W piątek na antenie Polskiego Radia24 pełnomocnik polskiego rządu, Waldemar Gontarski odnosząc się do pytań prejudycjalnych sądów okręgowych w Łodzi i Warszawie dotyczących postępowań dyscyplinarnych wobec sędziów powiedział, że "pytania prejudycjalne muszą być w zakresie objętym, regulowanym prawem Unii".

Reklama

Wtorkowa rozprawa dotyczyła pytania Sądu Okręgowego z Łodzi o niezawisłość sędziowską w związku z wprowadzeniem w Polsce systemu dyscyplinarnego wobec sędziów. Skład rozpoznający obawiał się konsekwencji w razie wydania rozstrzygnięcia niekorzystnego dla skarbu państwa. W sprawie miasto Łowicz żądało bowiem od wojewody łódzkiego prawie 2,4 mln zł z tytułu otrzymania w latach 2005-2015 zbyt niskich zdaniem samorządu dotacji celowych.

Drugie pytanie dotyczyło interpretacji prawa unijnego w zakresie niezależności postępowań dyscyplinarnych wobec sędziów w Polsce. Na początku września do TSUE wystąpił z nim Sąd Okręgowy w Warszawie. Polski rząd chce połączenia spraw polskich z niemiecką dotyczącą systemu awansu sędziów, by wykazać, że polski wymiar sprawiedliwości jest bardziej niezależny niż naszych zachodnich sąsiadów.

Gontarski zaznaczył, że obie sprawy nijak się miały do dziedzin objętych prawem Unii. W tym momencie przed Trybunałem zaczęło się na siłę poszukiwanie paragrafu na Polskę. Niestety uczestniczył w tym polski Rzecznik Praw Obywatelskich z udziałem swoich dwóch pełnomocników - powiedział.

Pełnomocnik polskiego rządu pytany o powód dla którego sprawa Niemiec miałaby być rozpatrywana wraz z Polską odpowiedział, że dotyczą tej samej materii. Tylko sędzia niemiecki - jak wykazałem - nie musiał się uciekać do fałszerstw żeby wykazać że niemieckie przepisy konstytucyjne nie zapewniają "instytucjonalnej niezawisłości sądów" - dodał.

[Zapisane rekordy]
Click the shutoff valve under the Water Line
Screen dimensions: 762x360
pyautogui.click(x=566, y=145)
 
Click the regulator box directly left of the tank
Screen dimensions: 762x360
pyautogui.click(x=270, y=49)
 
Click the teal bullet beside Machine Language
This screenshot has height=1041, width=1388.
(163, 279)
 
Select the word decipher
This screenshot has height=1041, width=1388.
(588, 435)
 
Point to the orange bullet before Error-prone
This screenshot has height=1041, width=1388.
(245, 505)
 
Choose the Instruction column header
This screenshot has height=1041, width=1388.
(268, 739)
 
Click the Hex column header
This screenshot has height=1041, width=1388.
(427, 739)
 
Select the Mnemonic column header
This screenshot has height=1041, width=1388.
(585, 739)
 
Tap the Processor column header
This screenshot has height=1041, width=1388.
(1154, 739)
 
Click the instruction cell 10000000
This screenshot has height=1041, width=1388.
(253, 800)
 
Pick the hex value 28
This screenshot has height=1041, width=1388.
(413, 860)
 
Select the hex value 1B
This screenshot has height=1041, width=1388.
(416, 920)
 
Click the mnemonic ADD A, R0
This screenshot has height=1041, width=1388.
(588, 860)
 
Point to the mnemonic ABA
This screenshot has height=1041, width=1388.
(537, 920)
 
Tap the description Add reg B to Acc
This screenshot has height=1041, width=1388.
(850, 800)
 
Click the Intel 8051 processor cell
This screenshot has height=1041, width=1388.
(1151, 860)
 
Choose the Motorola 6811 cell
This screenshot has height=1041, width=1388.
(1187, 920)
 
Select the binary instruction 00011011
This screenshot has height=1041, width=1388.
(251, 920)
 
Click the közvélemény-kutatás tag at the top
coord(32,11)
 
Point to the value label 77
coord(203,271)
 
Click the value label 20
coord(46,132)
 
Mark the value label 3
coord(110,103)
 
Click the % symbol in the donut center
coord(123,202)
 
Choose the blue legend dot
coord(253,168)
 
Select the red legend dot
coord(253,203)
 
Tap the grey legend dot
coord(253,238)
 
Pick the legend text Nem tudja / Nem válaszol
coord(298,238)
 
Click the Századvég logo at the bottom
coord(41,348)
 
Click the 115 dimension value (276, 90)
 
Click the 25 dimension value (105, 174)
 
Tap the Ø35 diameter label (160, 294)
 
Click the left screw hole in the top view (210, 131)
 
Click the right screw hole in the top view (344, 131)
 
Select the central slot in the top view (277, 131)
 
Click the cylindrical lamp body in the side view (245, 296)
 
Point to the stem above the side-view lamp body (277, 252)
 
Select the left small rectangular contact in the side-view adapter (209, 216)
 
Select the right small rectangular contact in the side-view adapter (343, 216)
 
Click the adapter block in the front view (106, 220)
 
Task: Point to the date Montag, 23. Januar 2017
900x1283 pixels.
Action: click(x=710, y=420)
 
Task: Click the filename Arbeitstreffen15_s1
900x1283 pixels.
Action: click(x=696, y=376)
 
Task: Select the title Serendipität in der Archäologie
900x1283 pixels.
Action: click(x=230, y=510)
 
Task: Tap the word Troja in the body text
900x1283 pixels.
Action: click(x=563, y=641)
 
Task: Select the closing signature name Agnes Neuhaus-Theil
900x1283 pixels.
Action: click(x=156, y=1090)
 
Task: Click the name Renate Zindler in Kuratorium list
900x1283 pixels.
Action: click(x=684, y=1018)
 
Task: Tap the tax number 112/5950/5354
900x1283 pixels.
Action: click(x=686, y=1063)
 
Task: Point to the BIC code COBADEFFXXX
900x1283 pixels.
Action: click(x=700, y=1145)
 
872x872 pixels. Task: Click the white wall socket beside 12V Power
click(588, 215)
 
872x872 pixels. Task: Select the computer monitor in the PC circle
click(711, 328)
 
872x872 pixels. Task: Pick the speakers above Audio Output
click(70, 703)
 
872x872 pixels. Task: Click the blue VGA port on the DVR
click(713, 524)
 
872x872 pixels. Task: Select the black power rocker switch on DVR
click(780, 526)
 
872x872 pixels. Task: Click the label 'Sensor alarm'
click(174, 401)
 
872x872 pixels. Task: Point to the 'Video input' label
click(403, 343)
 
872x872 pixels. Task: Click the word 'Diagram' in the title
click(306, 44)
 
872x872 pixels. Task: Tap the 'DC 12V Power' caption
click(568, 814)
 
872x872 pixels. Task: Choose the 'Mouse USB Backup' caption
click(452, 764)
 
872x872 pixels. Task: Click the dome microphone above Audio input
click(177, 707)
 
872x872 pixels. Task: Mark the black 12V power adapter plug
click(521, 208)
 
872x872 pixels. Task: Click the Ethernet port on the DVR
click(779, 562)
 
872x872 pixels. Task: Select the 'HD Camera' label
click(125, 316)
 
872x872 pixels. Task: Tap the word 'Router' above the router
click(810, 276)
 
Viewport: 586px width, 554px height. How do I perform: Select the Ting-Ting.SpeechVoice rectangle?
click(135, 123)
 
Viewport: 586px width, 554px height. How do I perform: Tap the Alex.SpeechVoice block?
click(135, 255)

> [Zadania do rozwiązania]
[1] Podaj w mianowniku wszystkie miasta, które pojawiają się we fragmencie tekstu.
[2] Jakiej kwoty żądało miasto Łowicz od wojewody łódzkiego według fragmentu tekstu?

> [Zestaw odpowiedzi]
[1] Łódź, Warszawa, Łowicz

[2] Prawie 2,4 mln zł.